• **SELECTED EXTRACT**:
Further evidence that Tamiflu is becoming more and more resistant in Avian Flu. Two more teenagers in Vietnam died even though they were immediately treated with Tamiflu, and here we are in the U.S. dumping $100 million into production of Tamiflu as the main defense.

"Since 2003, avian flu has killed about 70 people, mostly in Vietnam and Thailand....Out of "eight Vietnamese bird flu patients given Tamiflu upon being hospitalized in 2004 or 2005. Half of the patients died. Lab tests showed two of those who died - girls ages 13 and 18 - had developed resistance."
http://www.cnn.com/2005/HEALTH/12/21/birdflu.tamiflu.ap/index.html

Furthermore, the anti-viral drug amantadine, that is widely used throughout Asia to kill the virus in poultry birds, is showing signs of becoming resistant to it, and the virus is now infecting pigs (pork).

[Stored records]
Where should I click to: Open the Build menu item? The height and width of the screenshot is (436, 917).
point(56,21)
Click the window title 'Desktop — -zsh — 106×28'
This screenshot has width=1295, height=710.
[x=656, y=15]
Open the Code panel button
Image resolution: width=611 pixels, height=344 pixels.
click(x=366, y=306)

• **PROBLEM**:
Can you copy the post on Tamiflu resistance in avian flu in full, word for word?

• **REPLY TO THE TASK**:
Further evidence that Tamiflu is becoming more and more resistant in Avian Flu. Two more teenagers in Vietnam died even though they were immediately treated with Tamiflu, and here we are in the U.S. dumping $100 million into production of Tamiflu as the main defense.

"Since 2003, avian flu has killed about 70 people, mostly in Vietnam and Thailand....Out of "eight Vietnamese bird flu patients given Tamiflu upon being hospitalized in 2004 or 2005. Half of the patients died. Lab tests showed two of those who died - girls ages 13 and 18 - had developed resistance."
http://www.cnn.com/2005/HEALTH/12/21/birdflu.tamiflu.ap/index.html

Furthermore, the anti-viral drug amantadine, that is widely used throughout Asia to kill the virus in poultry birds, is showing signs of becoming resistant to it, and the virus is now infecting pigs (pork).